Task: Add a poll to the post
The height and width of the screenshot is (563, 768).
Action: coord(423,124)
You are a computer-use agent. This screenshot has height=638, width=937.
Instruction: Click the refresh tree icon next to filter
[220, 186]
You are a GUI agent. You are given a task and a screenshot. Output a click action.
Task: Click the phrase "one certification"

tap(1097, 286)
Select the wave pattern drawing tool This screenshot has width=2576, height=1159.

* * *

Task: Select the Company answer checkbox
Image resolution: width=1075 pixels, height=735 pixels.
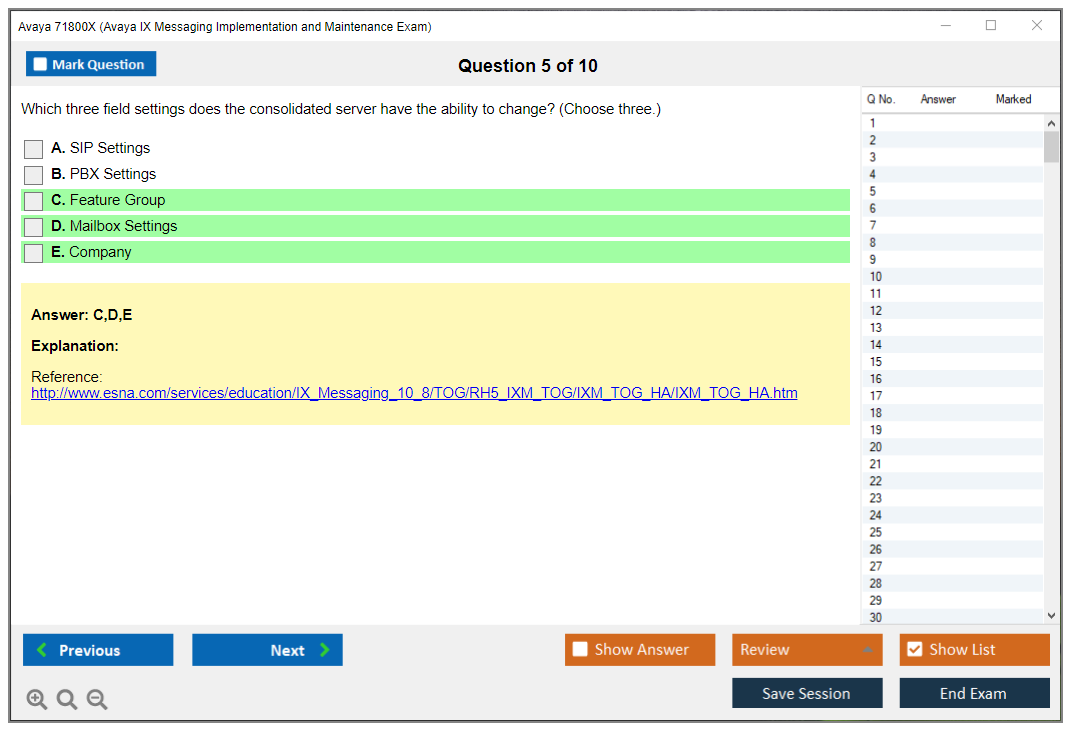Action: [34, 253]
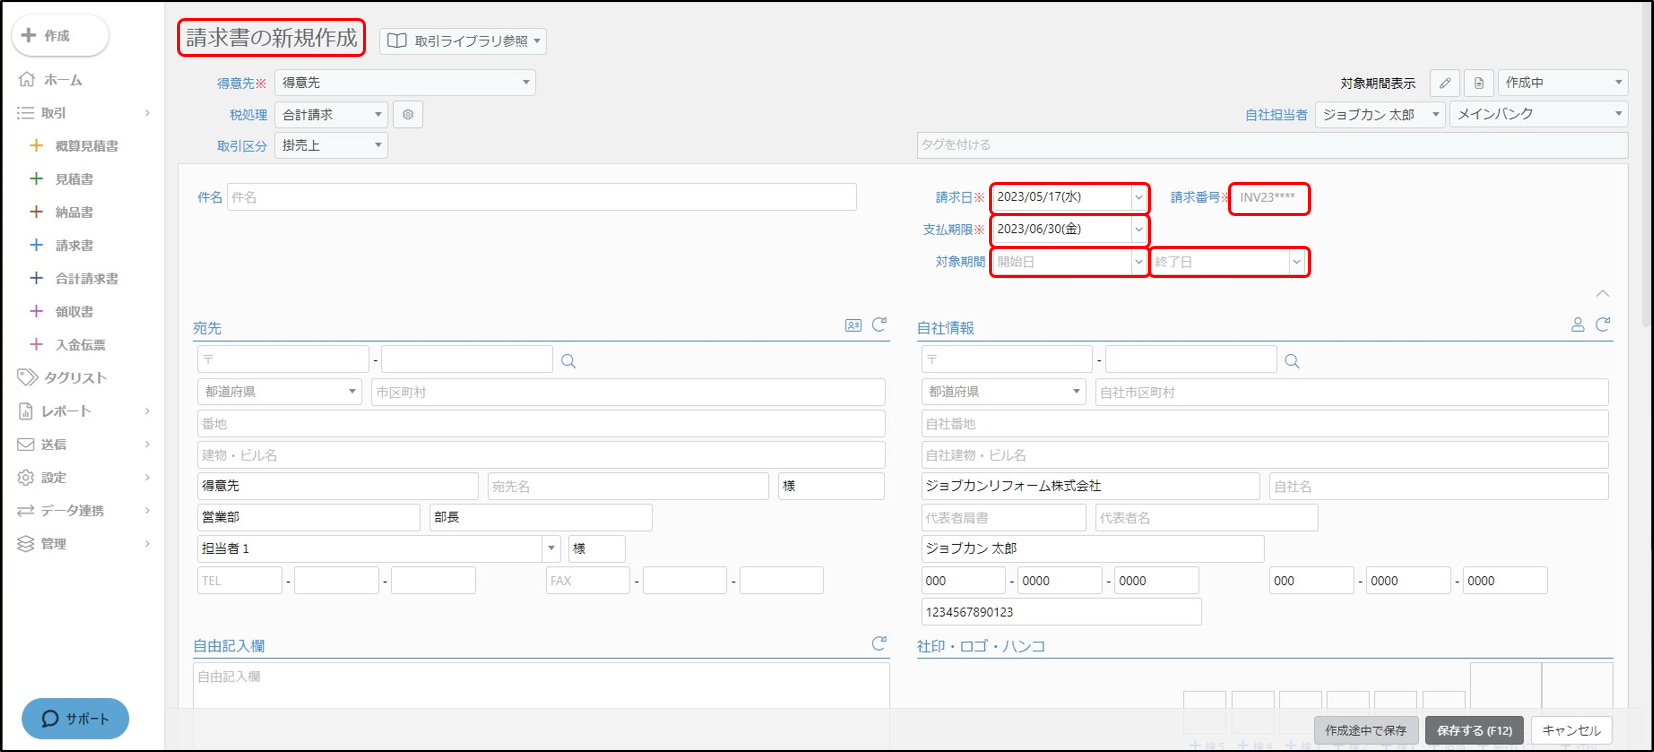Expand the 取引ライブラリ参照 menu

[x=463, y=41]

* * *

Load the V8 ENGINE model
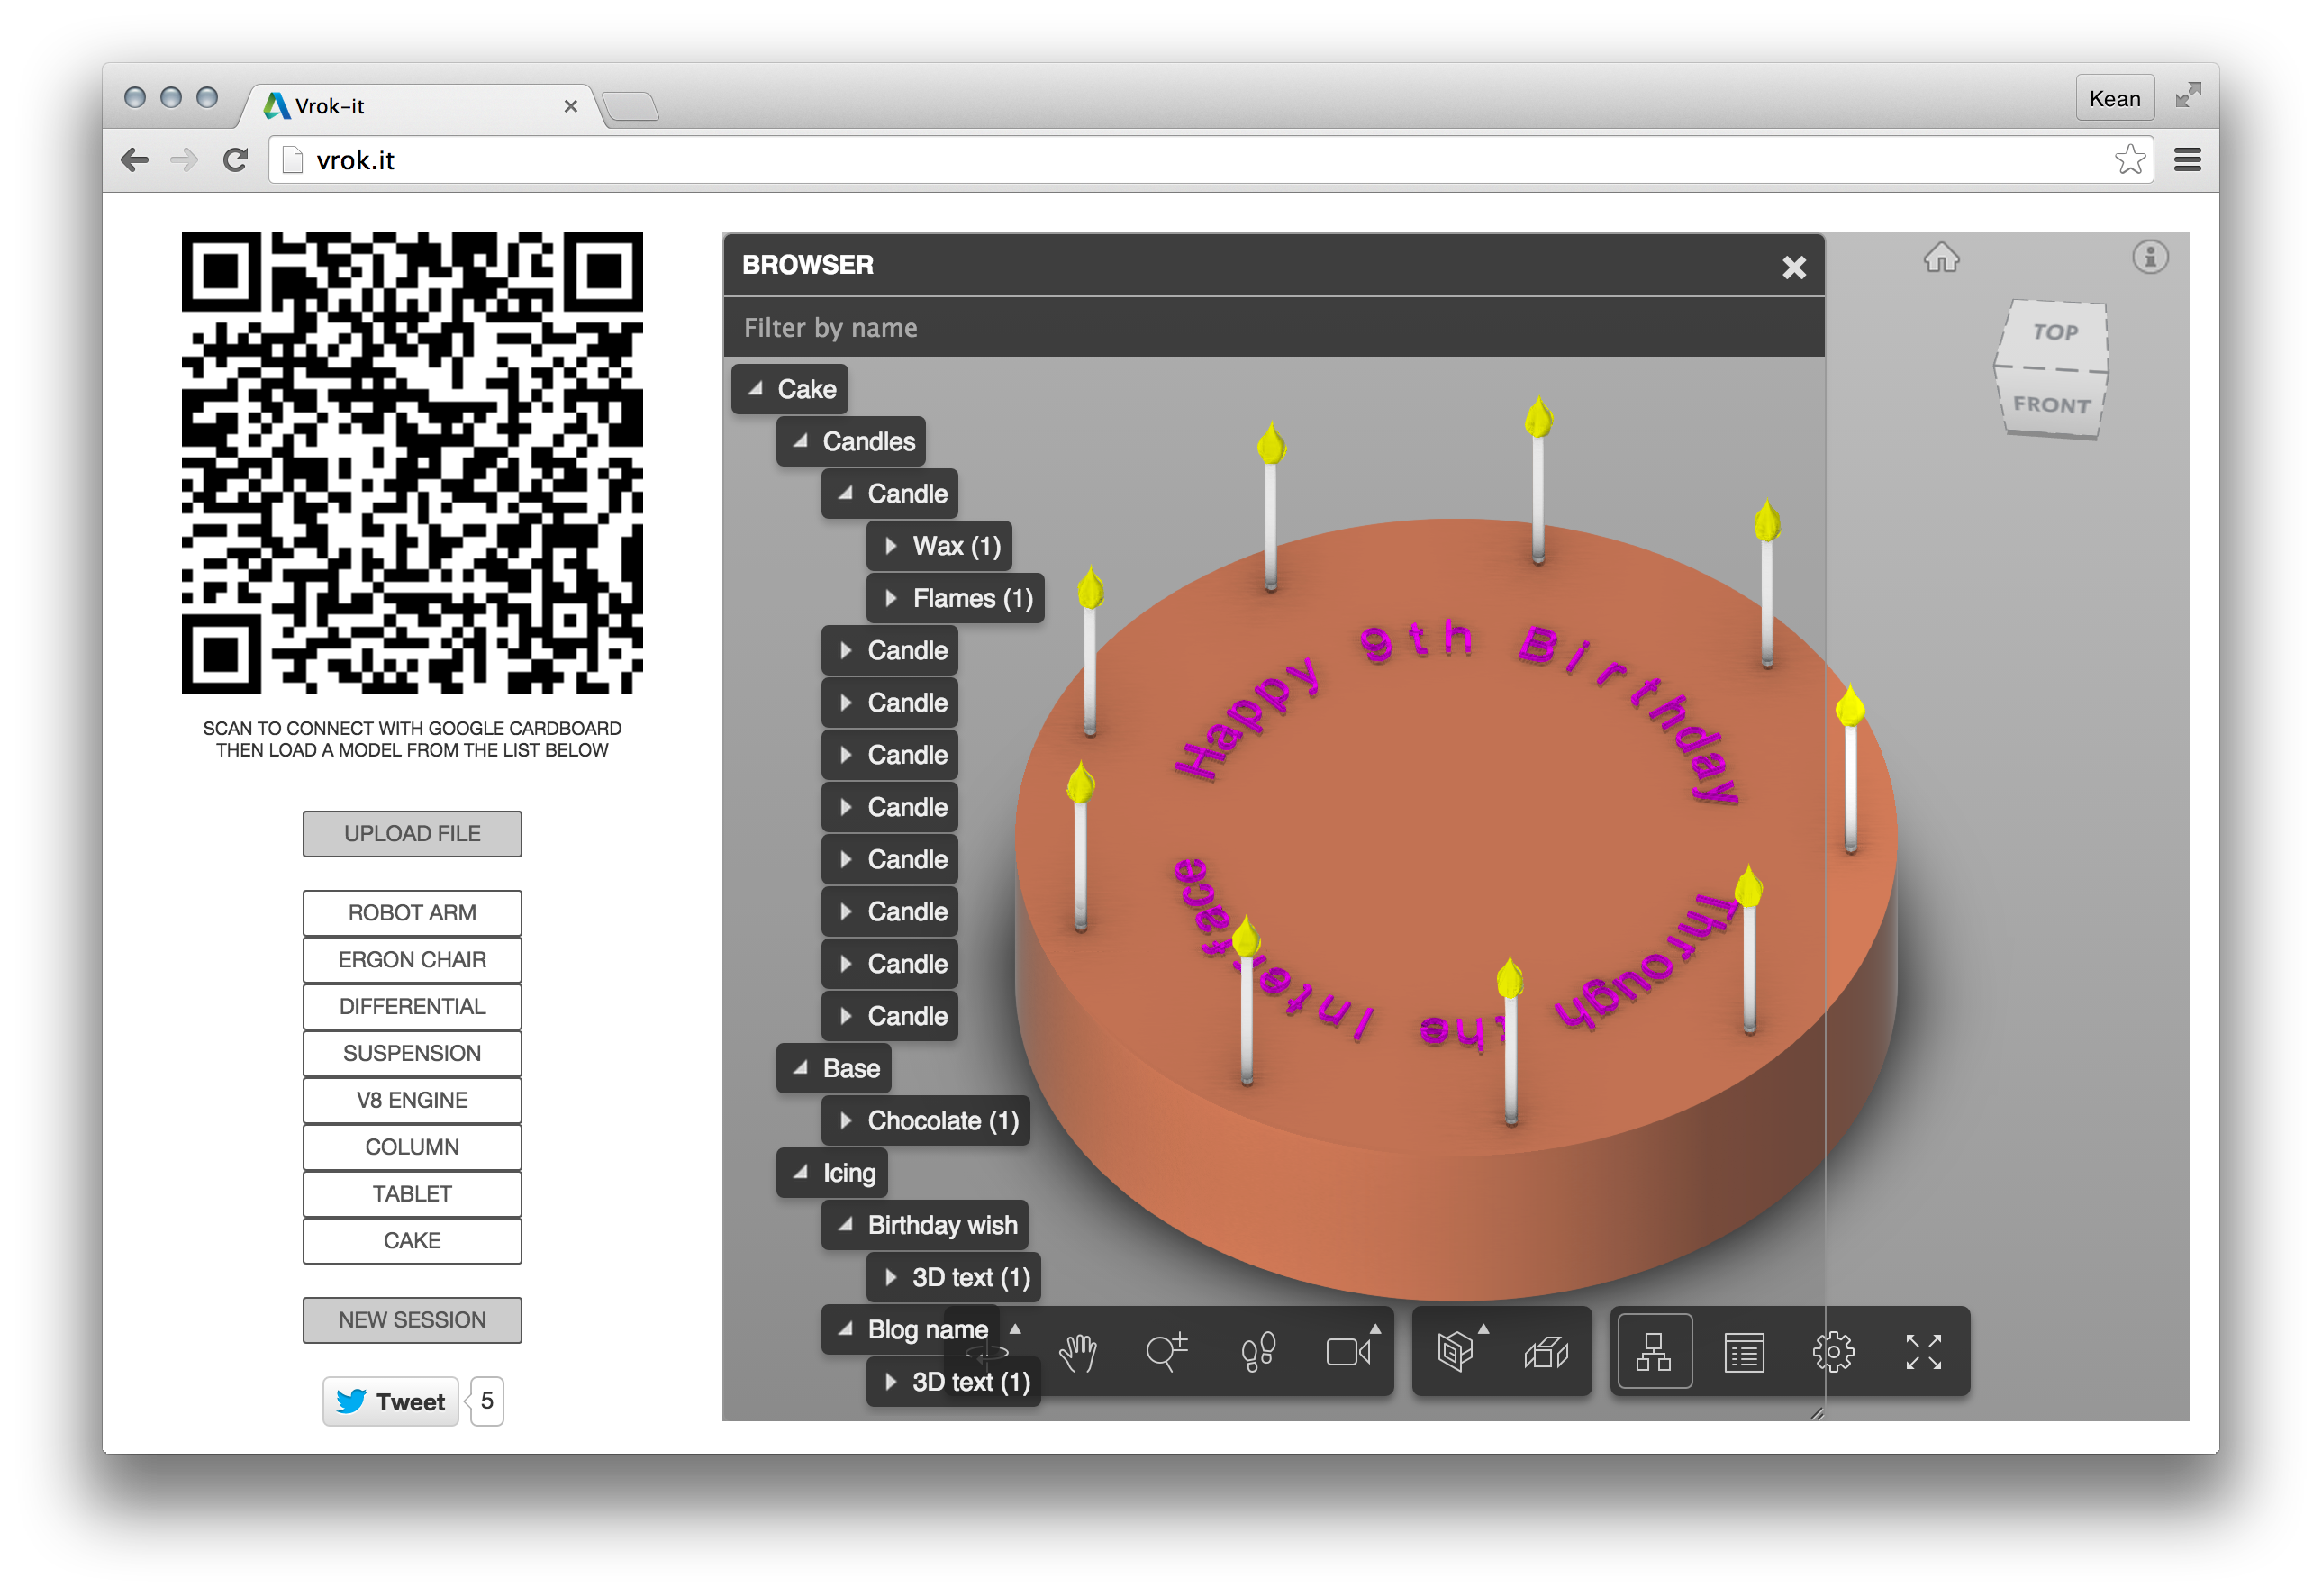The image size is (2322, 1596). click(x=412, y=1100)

■ **Instruction**
Rewrite the lines of the listing as a Markdown table with the columns Row and Line, starting with the line that contains "Task: Add a poll to the post" and going on through the line that contains "Select the wave", leaving out blank lines.

■ **Result below**
| Row | Line |
|---|---|
| 1 | Task: Add a poll to the post |
| 2 | The height and width of the screenshot is (563, 768). |
| 3 | Action: coord(423,124) |
| 4 | You are a computer-use agent. This screenshot has height=638, width=937. |
| 5 | Instruction: Click the refresh tree icon next to filter |
| 6 | [220, 186] |
| 7 | You are a GUI agent. You are given a task and a screenshot. Output a click action. |
| 8 | Task: Click the phrase "one certification" |
| 9 | tap(1097, 286) |
| 10 | Select the wave pattern drawing tool This screenshot has width=2576, height=1159. |